Chinas Wirtschaft wächst schneller als erwartet, die deutsche hingegen deutlich langsamer. Die Bundesregierung senkte am Mittwoch, wie erwartet, ihre Wachstumsprognose für das laufende Jahr auf nur noch 0,5 Prozent. Im Januar hatte die Schätzung noch 1,0 Prozent betragen, im Herbst 2018 1,8 Prozent. Für 2020 rechnet die Bundesregierung wieder mit einem Wachstum von 1,5 Prozent.
Dagegen legte die chinesische Volkswirtschaft im ersten Quartal um 6,4 Prozent im Vergleich zum Vorjahreszeitraum zu, wie das Statistikamt am Mittwoch in Peking mitteilte. Das Wachstum zeigt sich damit im Vergleich zum letzten Quartal des vergangenen Jahres überraschend stabil.
Der deutsche Wirtschaftsminister Peter Altmaier (CDU) sieht in der Schätzung einen “Weckruf“ und sprach sich für Steuerentlastungen aus. Er erklärte die schlechtere Wirtschaftsentwicklung vor allem mit den Unsicherheiten wegen des Brexits und den Handelsstreitigkeiten mit Amerika. Die positive Entwicklung auf dem Arbeitsmarkt, der Konsum der deutschen Verbraucher und die Bauwirtschaft würden die Wirtschaft aber stützen.
Auch in China hatten Experten wegen der negativen Auswirkungen des Handelskrieges mit den Vereinigten Staaten und anderer Unsicherheiten ein langsameres Wachstum erwartet. Doch zeigen die Steuersenkungen und andere Maßnahmen der chinesischen Regierung zur Ankurbelung der Wirtschaft ihre Wirkung. So stieg die Industrieproduktion im ersten Quartal um 6,5 Prozent im Vergleich zum Vorjahreszeitraum. Die Einzelhandelsumsätze legten um 8,3 Prozent zu. Die Anlageinvestitionen, das heißt die Ausgaben unter anderem für Maschinen, Immobilien oder Infrastruktur, wuchsen um 6,3 Prozent.
Hoffnung für Deutschland
Von einem kräftigen Wachstum in China sollte auch die deutsche Wirtschaft profitieren können, die viel nach China exportiert und stark auf dem chinesischen Markt engagiert ist. „Der Wirtschaft geht es besser“, sagte die unabhängige chinesische Expertin Ye Tan. „Die Börse und der Immobilienmarkt entwickeln sich gut. Hinzu kommt die lockere Geldpolitik. All diese Maßnahmen kurbeln den Konsum an.“ Die Aussichten seien nicht schlecht: „Es gibt keine Anzeichen, dass sich die wirtschaftliche Entwicklung dieses Jahr verschlechtert.“
Das Wachstum liegt auch im Rahmen der Vorgabe der Regierung mit 6,0 bis 6,5 Prozent für dieses Jahr, was gleichwohl so langsam wie seit fast drei Jahrzehnten nicht mehr ist. Zuvor hatte es allerdings auch schon andere erfreuliche Wirtschaftsdaten gegeben, so dass der Währungsfonds (IWF) seine Vorhersage für China in diesem Jahr jüngst von 6,2 auf 6,3 Prozent nach oben korrigiert hatte.

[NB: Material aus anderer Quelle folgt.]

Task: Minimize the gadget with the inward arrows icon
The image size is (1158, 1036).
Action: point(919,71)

Die Organisation der Industrieländer (OECD) warnte jedoch, dass die Konjunkturmaßnahmen zwar kurzfristig das Wachstum in China voranbringen, aber langfristig die Bemühungen untergraben, die – auch für viele große OECD-Länder – hohe Schuldenlast zu reduzieren und strukturelle Verzerrungen zu korrigieren.

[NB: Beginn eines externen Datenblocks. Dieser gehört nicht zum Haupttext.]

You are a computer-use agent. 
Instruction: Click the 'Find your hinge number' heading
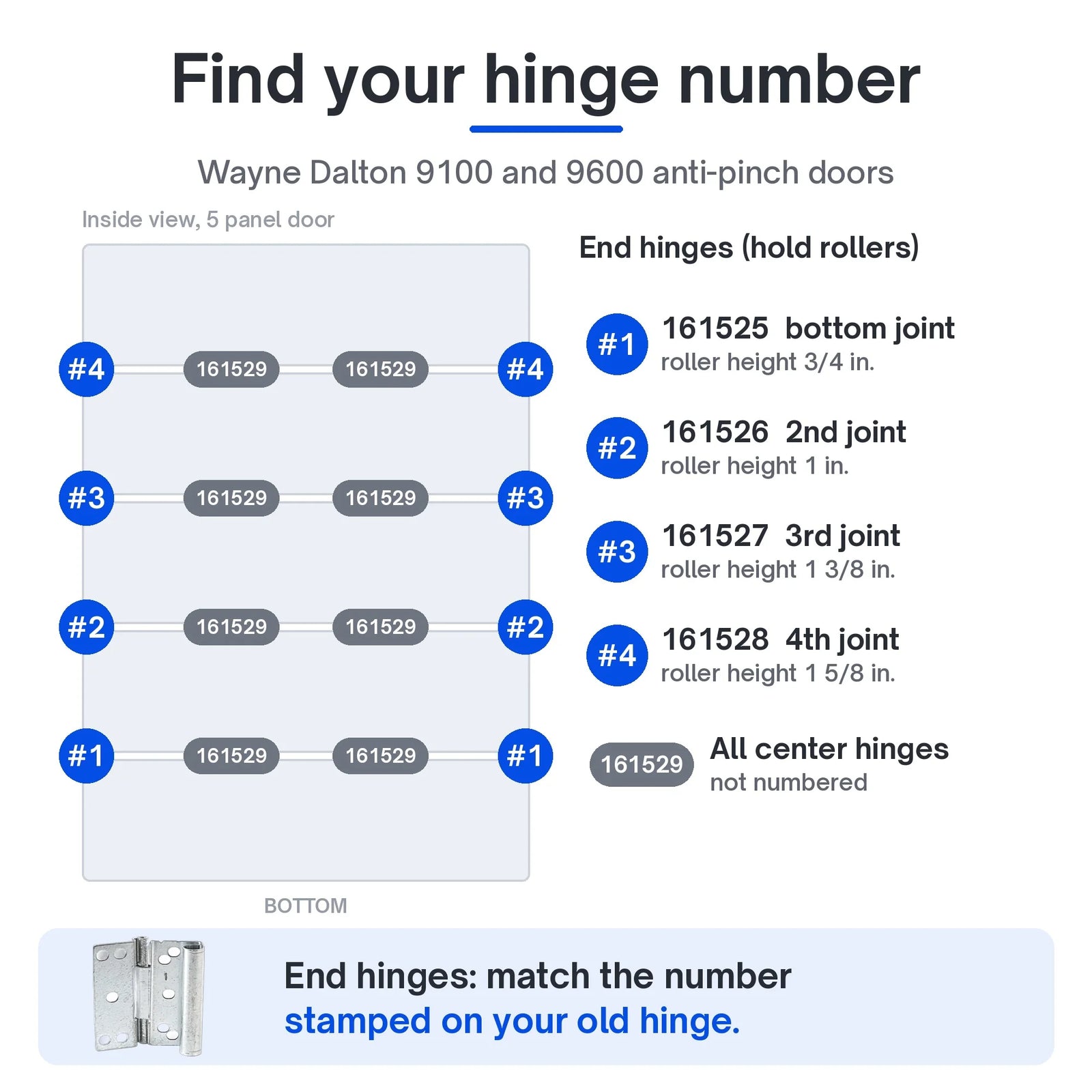(x=546, y=81)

„Die Politik sollte sich auf langfristige Strategien konzentrieren, die Wirtschaft in Richtung höheren heimischen Konsums und Dienstleistungen zu bewegen, die Effizienz der Wirtschaft zu verbessern und sicherzustellen, dass zukünftiges Wachstum nachhaltiger, grüner und sozial gerechter ist“, heißt es in einer Stellungnahme der OECD zu ihrem neuen Jahresbericht über China.

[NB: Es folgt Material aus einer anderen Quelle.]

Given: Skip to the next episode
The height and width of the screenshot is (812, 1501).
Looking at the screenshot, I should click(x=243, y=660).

Auswirkungen auf den Handelskonflikt
Im Handelskonflikt mit den Vereinigten Staaten könnte das stabile Wachstum zunächst die Verhandlungsposition Chinas stärken. Doch dürften ein Scheitern der laufenden Gespräche und eine folgende neue Eskalation der Sonderzölle schwere negative Auswirkungen haben, warnte die OECD. Darunter hätte auch die Weltwirtschaft noch weiter zu leiden, da China zu einem Viertel zum globalen Wachstum beitrage.
Die beiden größten Volkswirtschaft haben sich seit vergangenem Jahr gegenseitig mit Sonderzöllen überzogen. Inzwischen sind rund die Hälfte aller amerikanischen Einfuhren aus China mit zusätzlichen Zöllen belastet. Die Vereinigten Staaten wollen eine Verringerung des amerikanischen Handelsdefizits und fordern besseren Marktzugang, wirksameren Schutz gegen Produktpiraterie und zwangsweisen Technologietransfer. Auch stoßen sich die Vereinigten Staaten an staatlicher Förderung chinesischer Firmen, was den Markt verzerrt.
Sollte es keine Einigung in den andauernden Handelsgesprächen geben, drohen neue Strafmaßnahmen. Die amerikanischen Sonderzölle auf Importe aus China im Umfang von 200 Milliarden Dollar könnten dann von derzeit 10 auf 25 Prozent erhöht werden.